++++ DONNÉES D'ENTRÉE

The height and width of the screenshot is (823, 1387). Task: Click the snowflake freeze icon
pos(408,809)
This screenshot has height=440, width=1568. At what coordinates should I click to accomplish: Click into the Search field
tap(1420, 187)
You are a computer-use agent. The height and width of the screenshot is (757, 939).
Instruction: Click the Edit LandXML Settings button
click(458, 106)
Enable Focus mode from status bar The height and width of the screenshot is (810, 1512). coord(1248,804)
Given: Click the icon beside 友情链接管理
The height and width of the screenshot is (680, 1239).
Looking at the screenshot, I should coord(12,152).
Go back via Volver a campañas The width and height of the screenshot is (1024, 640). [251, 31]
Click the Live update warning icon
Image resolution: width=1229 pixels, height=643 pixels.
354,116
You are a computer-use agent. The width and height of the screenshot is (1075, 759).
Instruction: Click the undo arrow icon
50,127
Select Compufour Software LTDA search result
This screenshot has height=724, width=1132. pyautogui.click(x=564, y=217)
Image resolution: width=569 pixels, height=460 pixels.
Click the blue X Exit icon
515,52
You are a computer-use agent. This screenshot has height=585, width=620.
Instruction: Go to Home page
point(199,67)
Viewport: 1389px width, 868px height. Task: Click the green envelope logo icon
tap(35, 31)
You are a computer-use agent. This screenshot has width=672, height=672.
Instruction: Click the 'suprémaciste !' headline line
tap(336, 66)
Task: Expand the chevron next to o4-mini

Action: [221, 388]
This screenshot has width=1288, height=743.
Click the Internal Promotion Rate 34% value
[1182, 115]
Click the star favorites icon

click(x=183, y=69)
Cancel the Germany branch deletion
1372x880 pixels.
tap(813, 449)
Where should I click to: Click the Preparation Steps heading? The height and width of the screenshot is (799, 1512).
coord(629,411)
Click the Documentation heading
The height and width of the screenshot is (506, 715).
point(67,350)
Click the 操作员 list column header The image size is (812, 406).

++++++++

— OBJECTIF —
Convertissez l'intégralité de la liste ci-dessus en un tableau JSON de chaînes, une chaîne par ligne, sans les lignes vides.

— CORRIGÉ DE L'EXERCICE —
[
  "The height and width of the screenshot is (823, 1387). Task: Click the snowflake freeze icon",
  "pos(408,809)",
  "This screenshot has height=440, width=1568. At what coordinates should I click to accomplish: Click into the Search field",
  "tap(1420, 187)",
  "You are a computer-use agent. The height and width of the screenshot is (757, 939).",
  "Instruction: Click the Edit LandXML Settings button",
  "click(458, 106)",
  "Enable Focus mode from status bar The height and width of the screenshot is (810, 1512). coord(1248,804)",
  "Given: Click the icon beside 友情链接管理",
  "The height and width of the screenshot is (680, 1239).",
  "Looking at the screenshot, I should coord(12,152).",
  "Go back via Volver a campañas The width and height of the screenshot is (1024, 640). [251, 31]",
  "Click the Live update warning icon",
  "Image resolution: width=1229 pixels, height=643 pixels.",
  "354,116",
  "You are a computer-use agent. The width and height of the screenshot is (1075, 759).",
  "Instruction: Click the undo arrow icon",
  "50,127",
  "Select Compufour Software LTDA search result",
  "This screenshot has height=724, width=1132. pyautogui.click(x=564, y=217)",
  "Image resolution: width=569 pixels, height=460 pixels.",
  "Click the blue X Exit icon",
  "515,52",
  "You are a computer-use agent. This screenshot has height=585, width=620.",
  "Instruction: Go to Home page",
  "point(199,67)",
  "Viewport: 1389px width, 868px height. Task: Click the green envelope logo icon",
  "tap(35, 31)",
  "You are a computer-use agent. This screenshot has width=672, height=672.",
  "Instruction: Click the 'suprémaciste !' headline line",
  "tap(336, 66)",
  "Task: Expand the chevron next to o4-mini",
  "Action: [221, 388]",
  "This screenshot has width=1288, height=743.",
  "Click the Internal Promotion Rate 34% value",
  "[1182, 115]",
  "Click the star favorites icon",
  "click(x=183, y=69)",
  "Cancel the Germany branch deletion",
  "1372x880 pixels.",
  "tap(813, 449)",
  "Where should I click to: Click the Preparation Steps heading? The height and width of the screenshot is (799, 1512).",
  "coord(629,411)",
  "Click the Documentation heading",
  "The height and width of the screenshot is (506, 715).",
  "point(67,350)",
  "Click the 操作员 list column header The image size is (812, 406)."
]